Incidentally, I’ve used their Sony ACX705AKM 2.8" LCD ( http://www.goldmine-elec-products.com/p … ber=G13752 ), and have a full tray of SED1375’s if anyone else is interested in experimenting with them.
But you are forgetting that it is cheaper to order something from one place than to have to make 2 orders. By consolidating the two you save on shipping. I also think that they are good values and more people know about Sparkfun than about Goldmine in my experience, so it would make it available to more people.
Faraday’s Cage:
But you are forgetting that it is cheaper to order something from one place than to have to make 2 orders.
So ask Goldmine to stock SFE’s products…
After all:
Faraday’s Cage:
more people know about Sparkfun than about Goldmine in my experience, so it would make it available to more people.
silic0re:
I’ve used their Sony ACX705AKM 2.8" LCD ( URL deleted )
Can you tell us more about your project? Any PIX or video?
I must be misreading the datasheet, but from what I read, you can only
control which color of each pixel is on or off, making it 3 bits per pixel,
or 1 bit per channel, 3 channels per pixel. Is this correct? Seems kind of odd…
— edit —
The above is meant about the two large LCD’s from the OP.
Hi there,
The ACX705AKM is 9-bits per pixel, but you can just disregard the LSB for one colour to make it 8-bits per pixel.

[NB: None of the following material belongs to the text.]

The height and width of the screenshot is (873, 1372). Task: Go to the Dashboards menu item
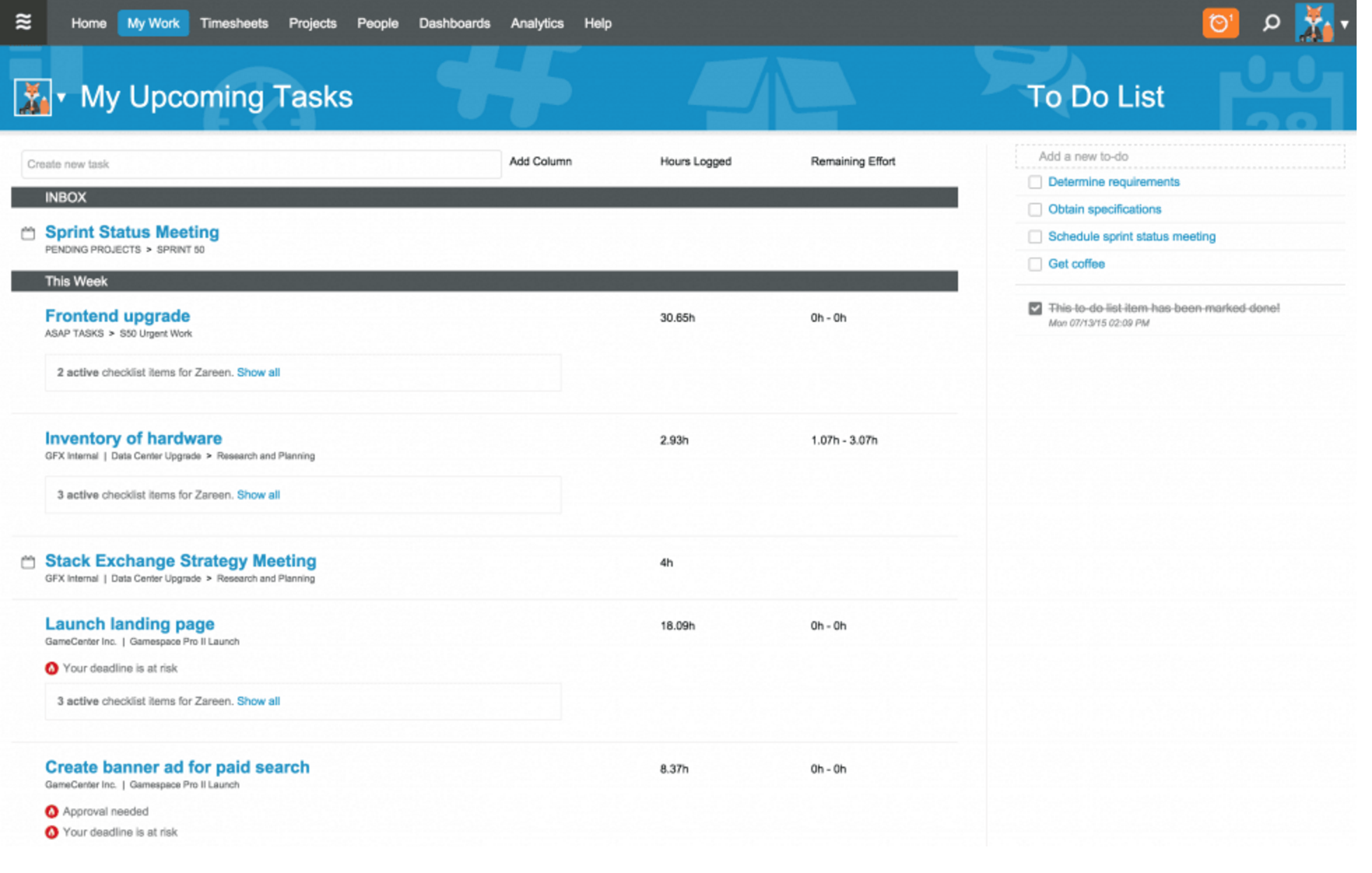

I don’t have any pictures or video to share (unfortunately), but controlling the LCD is pretty simple once you get the code working. I’ve controlled it with as little as one dsPIC30F3012 (a low pin-count microcontroller) manually sending out the sync and colour signals, plus one crystal and some power regulators. The one large project I built with the display uses a dsPIC33FJ256MC710, which has 100 pins, and one of the SED1375’s, which will do all the low-level sync and stuff for you. I use a few banks of I/O pins from the dsPIC as address and data lines for the SED1375, and just wrote some handy function wrappers to bitbang pixel data through that makeshift I/O-pins-as-an-external-bus-interface interface. I can’t remember the max framerate I could get with that interface, but it wasn’t huge – it’s a style that suits situations where you only have to update a few parts of the screen (like a few areas of your GUI), rather than an entire screen constantly for something like animation.
Still, it was the very first colour LCD I interfaced to, and it was a fantastic experience the first time I saw those pixelated happy-faces display on the screen.